EXERCISE REQUIREMENTS: The material below holds the lines to copy: from the one with "Privacy Preferences (84, 2551)" up to and including the one with "p_kvasov@berlot-nsk.ru (36, 866)". Copy them exactly and skip the pictures.

TASK INPUT:

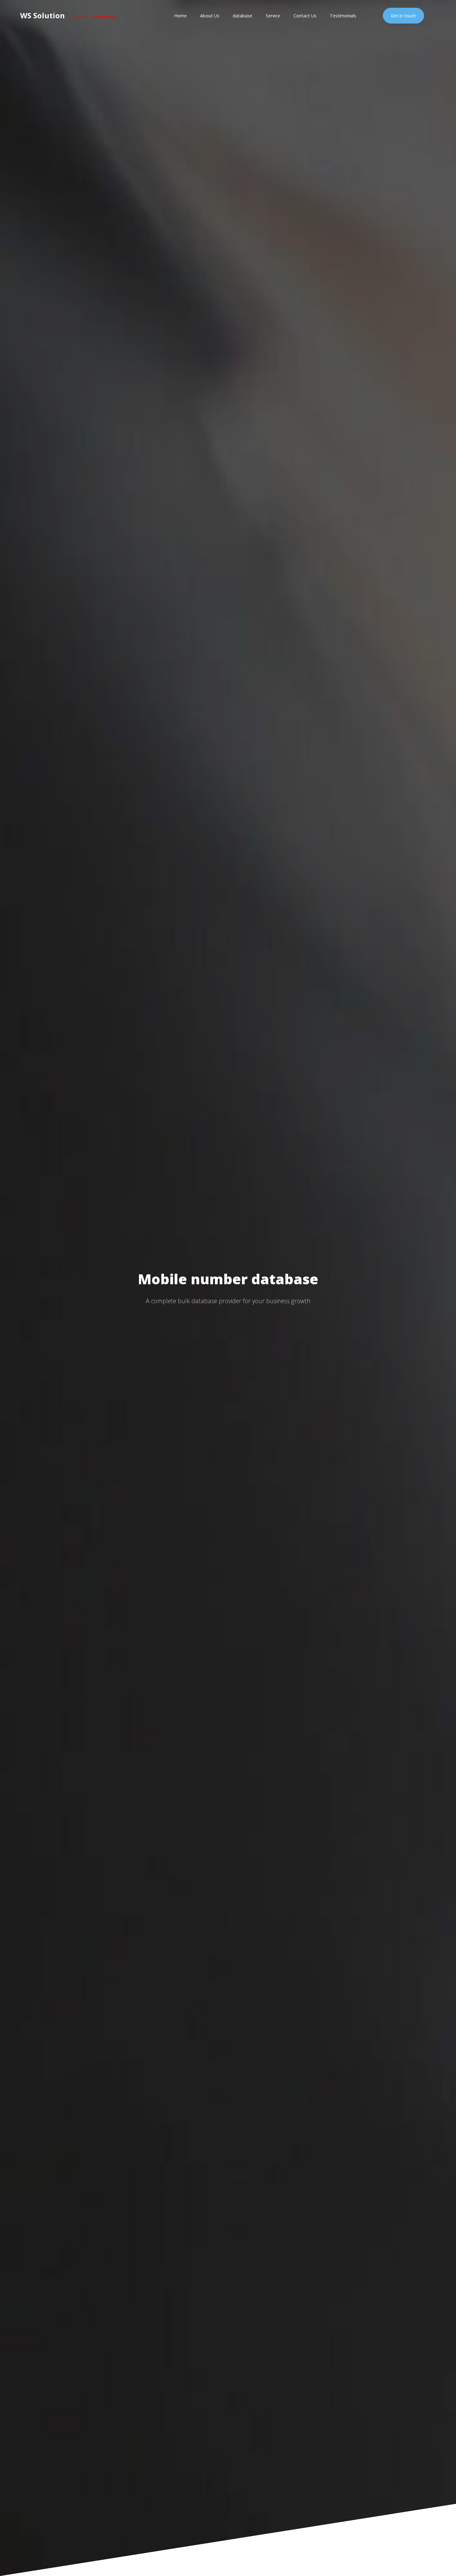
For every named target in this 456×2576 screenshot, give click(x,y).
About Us (209, 16)
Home (180, 16)
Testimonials (343, 16)
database (242, 16)
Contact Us (304, 16)
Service (273, 16)
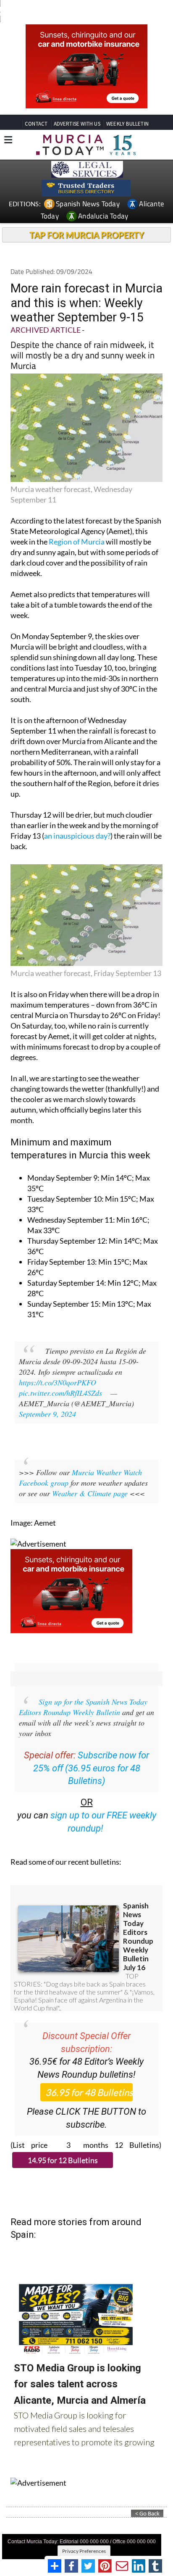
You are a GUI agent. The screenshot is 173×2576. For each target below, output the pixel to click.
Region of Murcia (77, 541)
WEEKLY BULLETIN (127, 123)
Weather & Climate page (90, 1493)
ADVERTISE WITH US (77, 123)
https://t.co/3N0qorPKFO (57, 1382)
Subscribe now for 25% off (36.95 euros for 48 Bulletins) (91, 1768)
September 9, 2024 (47, 1414)
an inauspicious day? (77, 835)
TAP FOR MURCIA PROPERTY (86, 235)
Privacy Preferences (84, 2551)
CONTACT (36, 123)
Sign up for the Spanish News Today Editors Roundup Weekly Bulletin (83, 1707)
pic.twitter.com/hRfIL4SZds (60, 1393)
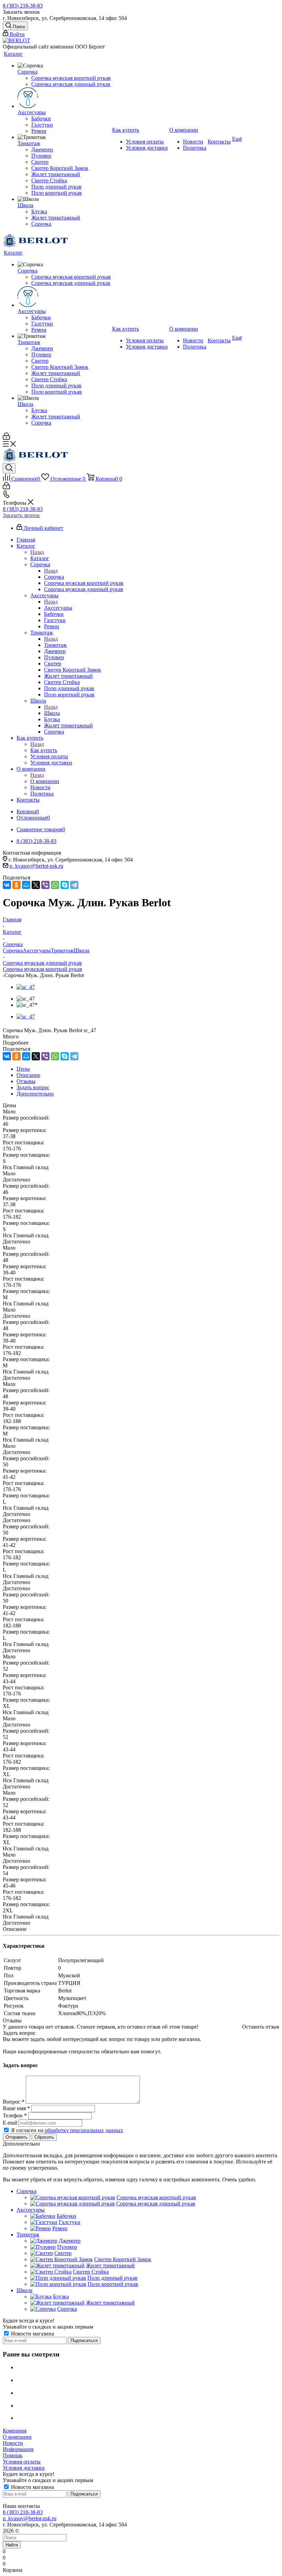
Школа (52, 713)
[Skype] (65, 885)
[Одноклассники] (16, 885)
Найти (12, 2544)
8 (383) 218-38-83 (23, 6)
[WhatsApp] (55, 885)
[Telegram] (74, 885)
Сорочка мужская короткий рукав (42, 969)
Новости (13, 2443)
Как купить (43, 750)
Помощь (12, 2455)
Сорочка (54, 577)
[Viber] (45, 885)
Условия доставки (24, 2468)
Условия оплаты (22, 2462)
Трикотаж (55, 645)
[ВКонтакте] (7, 885)
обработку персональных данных (84, 2130)
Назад (37, 552)
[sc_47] (26, 987)
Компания (14, 2431)
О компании (44, 781)
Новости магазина (32, 2334)
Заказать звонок (21, 515)
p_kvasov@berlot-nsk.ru (36, 866)
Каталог (39, 558)
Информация (18, 2449)
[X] (36, 885)
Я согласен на (67, 2130)
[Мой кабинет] (6, 438)
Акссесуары (58, 608)
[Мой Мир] (26, 885)
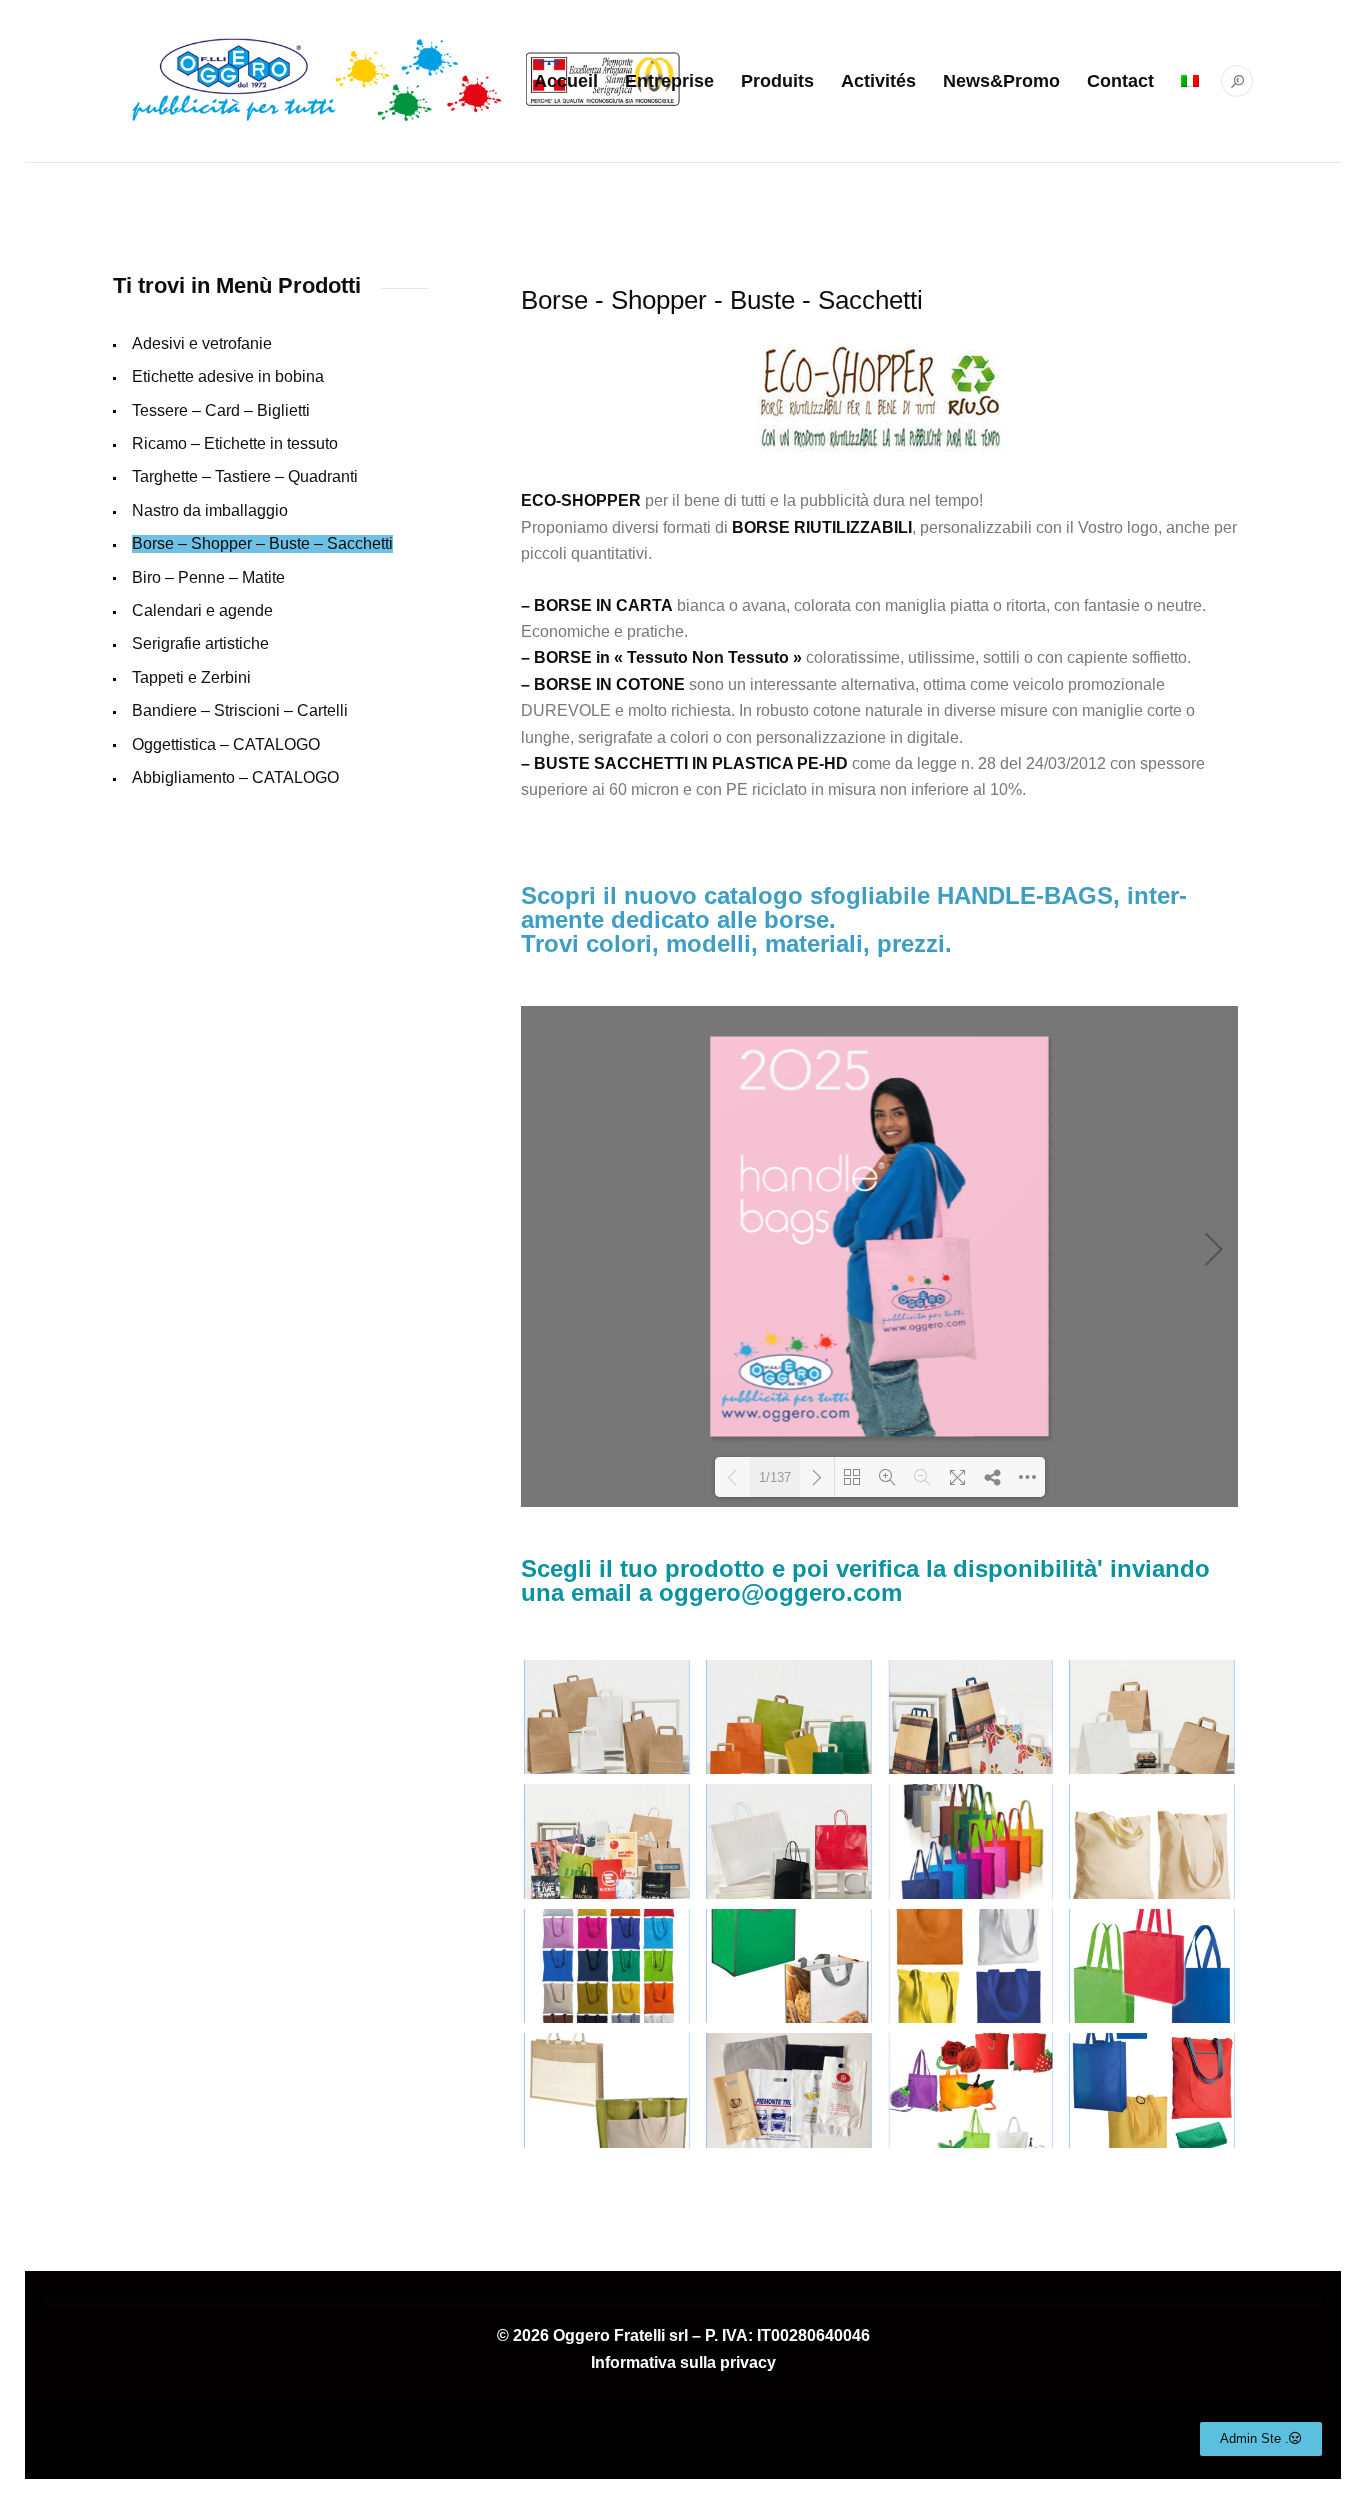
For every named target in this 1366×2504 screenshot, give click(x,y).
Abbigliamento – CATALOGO (235, 777)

WRITTEN RESPONSE:
Privacy Preferences (84, 2551)
CONTACT (36, 123)
Sign up for the Spanish News Today Editors Roundup Weekly Bulletin (83, 1707)
pic.twitter.com/hRfIL4SZds (60, 1393)
Школа (52, 713)
[Skype] (65, 885)
[Одноклассники] (16, 885)
Найти (12, 2544)
8 (383) 218-38-83 (23, 6)
[WhatsApp] (55, 885)
[Telegram] (74, 885)
Сорочка мужская короткий рукав (42, 969)
Новости (13, 2443)
Как купить (43, 750)
Помощь (12, 2455)
Сорочка (54, 577)
[Viber] (45, 885)
Условия доставки (24, 2468)
Условия оплаты (22, 2462)
Трикотаж (55, 645)
[ВКонтакте] (7, 885)
обработку персональных данных (84, 2130)
Назад (37, 552)
[sc_47] (26, 987)
Компания (14, 2431)
О компании (44, 781)
Новости магазина (32, 2334)
Заказать звонок (21, 515)
p_kvasov@berlot-nsk.ru (36, 866)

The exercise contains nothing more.